Anschließend kehrte er den Kindern den Rücken zu, heizte den Ofen schon einmal vor, holte die zwei Backblecke daraus und legte Backpapier darauf. „Wenn ihr die Formen ausgestochen habt, legt ihr sie da drauf und dann müssen wir sie nur noch in den Ofen schieben und warten, bis sie fertig gebacken sind.“
Rund um den Tisch gab es Gedränge. Max und Lucas begannen einen Streit, weil der andere beim Ausstechen nicht genügend Abstand und damit die Formen verunstaltet hatte.
Steve lehnte sich an den Kühlschrank und versuchte, ruhig zu bleiben. Hätte er gewusst, wie anstrengend Dustins Freunde sein konnten, hätte er dieser Idee niemals zugestimmt.
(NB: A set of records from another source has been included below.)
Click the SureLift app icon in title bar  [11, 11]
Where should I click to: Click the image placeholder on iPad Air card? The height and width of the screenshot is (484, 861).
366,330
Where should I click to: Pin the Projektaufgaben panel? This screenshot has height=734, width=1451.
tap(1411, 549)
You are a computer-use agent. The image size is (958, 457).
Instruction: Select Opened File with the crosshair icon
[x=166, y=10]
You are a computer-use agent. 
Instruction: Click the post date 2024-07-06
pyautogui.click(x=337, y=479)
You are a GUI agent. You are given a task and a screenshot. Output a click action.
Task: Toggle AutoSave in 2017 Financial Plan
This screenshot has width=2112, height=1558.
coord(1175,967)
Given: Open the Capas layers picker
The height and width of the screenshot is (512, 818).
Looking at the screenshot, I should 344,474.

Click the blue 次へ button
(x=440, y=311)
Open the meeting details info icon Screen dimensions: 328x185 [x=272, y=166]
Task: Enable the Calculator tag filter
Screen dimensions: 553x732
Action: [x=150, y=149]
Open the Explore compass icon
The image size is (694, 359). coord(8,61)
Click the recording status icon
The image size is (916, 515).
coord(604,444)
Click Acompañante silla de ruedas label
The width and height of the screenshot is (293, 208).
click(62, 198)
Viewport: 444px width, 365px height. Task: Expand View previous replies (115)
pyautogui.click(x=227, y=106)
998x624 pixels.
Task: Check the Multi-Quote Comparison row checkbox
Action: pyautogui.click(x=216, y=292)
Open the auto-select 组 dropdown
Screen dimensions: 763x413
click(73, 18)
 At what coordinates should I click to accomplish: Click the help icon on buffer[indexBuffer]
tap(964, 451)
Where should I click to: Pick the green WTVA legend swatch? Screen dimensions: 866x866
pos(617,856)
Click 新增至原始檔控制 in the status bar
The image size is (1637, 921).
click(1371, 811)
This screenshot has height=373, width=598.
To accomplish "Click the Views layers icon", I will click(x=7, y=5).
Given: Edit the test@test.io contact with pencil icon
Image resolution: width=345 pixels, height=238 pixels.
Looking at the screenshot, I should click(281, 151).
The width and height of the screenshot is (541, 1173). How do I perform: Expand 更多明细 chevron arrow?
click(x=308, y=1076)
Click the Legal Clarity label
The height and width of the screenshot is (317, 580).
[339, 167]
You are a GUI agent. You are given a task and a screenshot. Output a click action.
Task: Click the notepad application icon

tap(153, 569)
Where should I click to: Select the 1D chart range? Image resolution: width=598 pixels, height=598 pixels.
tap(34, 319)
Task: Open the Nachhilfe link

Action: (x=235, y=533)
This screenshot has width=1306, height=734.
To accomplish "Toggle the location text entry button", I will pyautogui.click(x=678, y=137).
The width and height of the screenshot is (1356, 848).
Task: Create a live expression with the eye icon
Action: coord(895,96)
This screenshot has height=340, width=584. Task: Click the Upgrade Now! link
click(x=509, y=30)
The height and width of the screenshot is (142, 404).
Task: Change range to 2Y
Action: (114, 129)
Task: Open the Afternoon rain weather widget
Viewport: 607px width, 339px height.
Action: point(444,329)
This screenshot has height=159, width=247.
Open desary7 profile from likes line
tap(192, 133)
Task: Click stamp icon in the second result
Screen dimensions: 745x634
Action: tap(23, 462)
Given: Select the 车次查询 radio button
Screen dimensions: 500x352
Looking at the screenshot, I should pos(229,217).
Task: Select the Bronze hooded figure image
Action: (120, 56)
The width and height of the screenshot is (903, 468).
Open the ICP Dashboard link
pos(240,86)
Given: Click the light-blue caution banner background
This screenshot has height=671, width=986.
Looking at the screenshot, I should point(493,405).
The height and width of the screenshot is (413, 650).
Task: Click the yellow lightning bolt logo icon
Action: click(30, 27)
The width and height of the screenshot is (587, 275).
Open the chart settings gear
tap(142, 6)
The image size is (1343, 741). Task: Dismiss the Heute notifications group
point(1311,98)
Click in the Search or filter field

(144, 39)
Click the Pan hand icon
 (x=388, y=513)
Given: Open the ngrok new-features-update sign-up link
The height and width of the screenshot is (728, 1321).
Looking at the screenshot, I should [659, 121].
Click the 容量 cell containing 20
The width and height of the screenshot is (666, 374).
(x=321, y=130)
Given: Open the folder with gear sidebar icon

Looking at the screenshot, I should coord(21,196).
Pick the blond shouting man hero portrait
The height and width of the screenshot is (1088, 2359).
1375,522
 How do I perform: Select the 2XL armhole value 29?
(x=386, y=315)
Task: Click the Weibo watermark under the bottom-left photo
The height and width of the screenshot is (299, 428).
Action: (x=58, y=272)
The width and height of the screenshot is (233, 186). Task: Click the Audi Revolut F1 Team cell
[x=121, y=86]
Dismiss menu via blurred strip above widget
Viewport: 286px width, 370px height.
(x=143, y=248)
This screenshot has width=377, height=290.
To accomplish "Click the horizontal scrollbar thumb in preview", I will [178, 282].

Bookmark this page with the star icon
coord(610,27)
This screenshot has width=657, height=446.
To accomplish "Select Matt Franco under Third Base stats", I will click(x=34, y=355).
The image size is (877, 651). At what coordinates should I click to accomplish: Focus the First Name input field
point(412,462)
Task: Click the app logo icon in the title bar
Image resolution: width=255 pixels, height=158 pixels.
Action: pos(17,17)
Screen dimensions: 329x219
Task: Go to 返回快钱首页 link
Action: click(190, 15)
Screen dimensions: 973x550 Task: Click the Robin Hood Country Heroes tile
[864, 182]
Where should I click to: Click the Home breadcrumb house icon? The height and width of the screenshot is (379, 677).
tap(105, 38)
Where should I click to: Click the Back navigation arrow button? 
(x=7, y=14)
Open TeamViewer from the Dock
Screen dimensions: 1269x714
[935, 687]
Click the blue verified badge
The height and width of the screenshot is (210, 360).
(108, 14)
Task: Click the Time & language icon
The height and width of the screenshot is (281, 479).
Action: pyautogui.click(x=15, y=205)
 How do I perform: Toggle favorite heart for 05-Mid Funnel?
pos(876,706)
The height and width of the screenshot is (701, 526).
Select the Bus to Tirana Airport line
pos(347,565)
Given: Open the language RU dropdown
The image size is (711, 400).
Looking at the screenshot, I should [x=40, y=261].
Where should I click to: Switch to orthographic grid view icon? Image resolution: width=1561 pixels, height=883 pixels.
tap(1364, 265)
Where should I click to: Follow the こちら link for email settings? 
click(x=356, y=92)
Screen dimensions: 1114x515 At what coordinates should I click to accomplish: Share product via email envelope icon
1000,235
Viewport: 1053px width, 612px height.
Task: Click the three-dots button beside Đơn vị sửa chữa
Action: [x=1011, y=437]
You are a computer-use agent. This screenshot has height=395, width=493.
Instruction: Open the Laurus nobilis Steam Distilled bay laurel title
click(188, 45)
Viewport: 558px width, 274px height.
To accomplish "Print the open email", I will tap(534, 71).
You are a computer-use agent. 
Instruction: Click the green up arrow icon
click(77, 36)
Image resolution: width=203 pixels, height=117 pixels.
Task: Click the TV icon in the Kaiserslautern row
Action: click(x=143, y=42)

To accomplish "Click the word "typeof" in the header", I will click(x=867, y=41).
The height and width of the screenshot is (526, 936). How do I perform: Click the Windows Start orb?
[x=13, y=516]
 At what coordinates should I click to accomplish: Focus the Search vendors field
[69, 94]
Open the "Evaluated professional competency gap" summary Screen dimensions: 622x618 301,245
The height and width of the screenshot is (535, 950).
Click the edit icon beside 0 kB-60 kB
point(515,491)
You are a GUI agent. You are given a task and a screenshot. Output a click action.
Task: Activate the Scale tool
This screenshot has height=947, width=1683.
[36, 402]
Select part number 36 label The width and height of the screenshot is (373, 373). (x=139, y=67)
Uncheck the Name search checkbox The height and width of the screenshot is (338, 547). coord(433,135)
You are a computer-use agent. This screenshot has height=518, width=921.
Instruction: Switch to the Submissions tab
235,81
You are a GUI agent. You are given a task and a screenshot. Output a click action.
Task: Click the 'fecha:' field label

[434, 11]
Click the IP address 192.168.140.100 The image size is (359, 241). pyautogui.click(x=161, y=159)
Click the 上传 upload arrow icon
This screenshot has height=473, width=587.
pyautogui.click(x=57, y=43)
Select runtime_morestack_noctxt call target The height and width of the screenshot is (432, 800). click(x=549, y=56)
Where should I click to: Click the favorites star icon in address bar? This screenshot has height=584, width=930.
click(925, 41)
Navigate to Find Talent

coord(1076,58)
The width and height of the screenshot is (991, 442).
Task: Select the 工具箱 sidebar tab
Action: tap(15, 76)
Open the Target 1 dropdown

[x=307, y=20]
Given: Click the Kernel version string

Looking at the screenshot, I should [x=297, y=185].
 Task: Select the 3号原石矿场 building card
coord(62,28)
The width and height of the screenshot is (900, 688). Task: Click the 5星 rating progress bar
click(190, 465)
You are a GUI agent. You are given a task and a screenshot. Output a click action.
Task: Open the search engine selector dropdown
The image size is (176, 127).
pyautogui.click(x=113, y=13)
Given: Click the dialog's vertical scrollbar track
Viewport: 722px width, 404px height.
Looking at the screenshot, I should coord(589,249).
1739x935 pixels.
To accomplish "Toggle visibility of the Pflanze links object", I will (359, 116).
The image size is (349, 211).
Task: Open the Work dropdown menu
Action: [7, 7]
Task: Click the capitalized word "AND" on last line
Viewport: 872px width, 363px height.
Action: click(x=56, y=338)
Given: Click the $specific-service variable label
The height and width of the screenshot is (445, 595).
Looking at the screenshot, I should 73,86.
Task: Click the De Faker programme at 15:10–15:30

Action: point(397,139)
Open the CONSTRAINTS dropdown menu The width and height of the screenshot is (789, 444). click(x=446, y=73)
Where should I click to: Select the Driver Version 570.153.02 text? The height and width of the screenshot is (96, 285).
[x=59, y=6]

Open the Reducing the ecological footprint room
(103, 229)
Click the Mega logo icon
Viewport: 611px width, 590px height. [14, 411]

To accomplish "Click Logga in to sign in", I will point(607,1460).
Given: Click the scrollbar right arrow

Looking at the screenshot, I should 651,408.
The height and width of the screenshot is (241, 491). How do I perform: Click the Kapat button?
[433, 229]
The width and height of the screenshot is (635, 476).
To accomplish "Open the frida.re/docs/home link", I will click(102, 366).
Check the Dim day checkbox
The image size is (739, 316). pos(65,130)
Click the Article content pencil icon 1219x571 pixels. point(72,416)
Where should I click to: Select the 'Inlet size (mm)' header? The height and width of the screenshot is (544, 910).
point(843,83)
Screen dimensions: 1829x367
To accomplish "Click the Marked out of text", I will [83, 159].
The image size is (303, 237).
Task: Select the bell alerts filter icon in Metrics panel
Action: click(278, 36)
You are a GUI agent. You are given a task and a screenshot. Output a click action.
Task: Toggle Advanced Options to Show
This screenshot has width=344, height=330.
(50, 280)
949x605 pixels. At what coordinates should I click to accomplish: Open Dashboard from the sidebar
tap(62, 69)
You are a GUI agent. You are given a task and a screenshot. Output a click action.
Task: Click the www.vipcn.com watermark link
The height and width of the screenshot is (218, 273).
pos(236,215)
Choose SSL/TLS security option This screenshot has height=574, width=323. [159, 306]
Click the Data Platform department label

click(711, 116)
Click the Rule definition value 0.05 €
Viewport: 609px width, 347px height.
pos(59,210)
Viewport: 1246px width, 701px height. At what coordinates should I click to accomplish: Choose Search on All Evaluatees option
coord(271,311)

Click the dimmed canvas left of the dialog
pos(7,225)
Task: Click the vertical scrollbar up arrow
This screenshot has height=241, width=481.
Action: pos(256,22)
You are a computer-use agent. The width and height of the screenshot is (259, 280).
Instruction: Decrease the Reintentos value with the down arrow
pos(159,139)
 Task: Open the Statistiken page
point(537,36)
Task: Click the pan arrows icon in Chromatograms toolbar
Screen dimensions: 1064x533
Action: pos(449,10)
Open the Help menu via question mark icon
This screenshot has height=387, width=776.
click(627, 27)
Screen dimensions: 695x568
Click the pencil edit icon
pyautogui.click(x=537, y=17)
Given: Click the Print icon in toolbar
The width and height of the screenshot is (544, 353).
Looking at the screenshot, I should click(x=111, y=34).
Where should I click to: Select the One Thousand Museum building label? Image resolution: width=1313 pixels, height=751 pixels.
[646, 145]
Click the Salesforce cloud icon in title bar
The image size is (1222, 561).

Sogar Will und Mike blödelten mit Dustin herum und stachen kaum eine Form aus.
Die einzige, die konzentriert Sternchen um Sternchen aus dem Teig stach und zum Blech brachte, war Elfie.
Es sah so aus, als würde es dieses Mal besonders viele sternförmige Plätzchen geben. Dafür lagen am Ende nur wenige Tannenbäume, Glocken, Engel und Sternschnuppen auf dem Blech.
Steve kratzte die letzten Reste des Teigs zusammen. „Dustin, kannst du die Bleche in den Ofen schieben und den Wecker stellen?“, bat er ihn.
Dustin kehrte dem Tisch den Rücken zu. Dann öffnete er den Ofen und schob die beiden Bleche nacheinander hinein. „Wie lange müssen sie gebacken werden?“
Steve wollte auf das Rezept schauen, doch Will war schneller gewesen. „10 Minuten.“
Schon nach wenigen Minuten breitete sich ein leckerer Plätzchengeruch in der Küche aus.
Dustin kniete sich vor den Ofen und begutachtete sein Werk. „Sie riechen genauso wie die von meiner Mutter.“
Steve seufzte erleichtert auf. Anscheinend hatten sie alles richtig gemacht. Er hätte es nicht übers Herz gebracht, die Kinder am Ende enttäuschen zu müssen, weil die Plätzchen, die er mit ihnen gebacken hatte, ungenießbar waren.